Do critical numbers exist at an undefined point?

[jeonw]

Do critical numbers exist where the denominator equals zero?
For example my calculator says -2 and 2 are undefined when the function is 1/(x^2-4).
However my calculator says 0 exist when the function is 2/x^(2/3).

Can someone clarify when critical numbers exist and don't exist.

 

[mmm4444bot]

my calculator says -2 and 2 are undefined

my calculator says 0 exist

I have to guess what you mean because your English is not correct.

Here is a definition for "critical number":

A critical number for a function is any number in the function's domain that causes the function's first derivative to equal zero OR to be undefined.

\(\displaystyle f(x) \;=\; \frac{1}{x^2 \;-\; 4}\)

\(\displaystyle f'(x) = -\frac{2}{(x^2 \;-\; 4)^2}\)

f`(x) is not defined for x = -2 or x = 2; however, -2 and 2 are not in the domain of function f.

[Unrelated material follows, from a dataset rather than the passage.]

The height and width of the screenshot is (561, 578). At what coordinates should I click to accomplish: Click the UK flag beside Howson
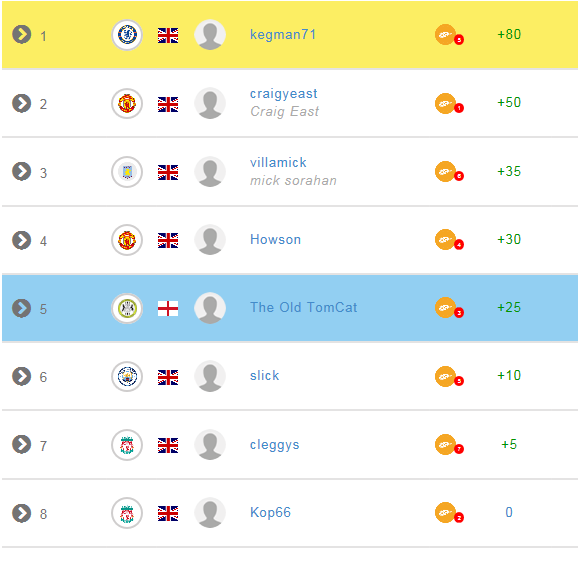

Therefore, function f has no critical numbers.

\(\displaystyle g(x) \;=\; \frac{2}{x^{2/3}}\)

\(\displaystyle g'(x) = -\frac{4}{3} \cdot \frac{x}{x^{8/3}}\)

g`(x) is not defined for x = 0; however, 0 is not in the domain of function g.

Therefore, function g has no critical numbers.

.

Do critical numbers exist where the denominator equals zero?

If you're talking about the denominator of the first derivative, then the answer is yes IF the original function exists at those points.

ANY critical number must be in the domain of the original function.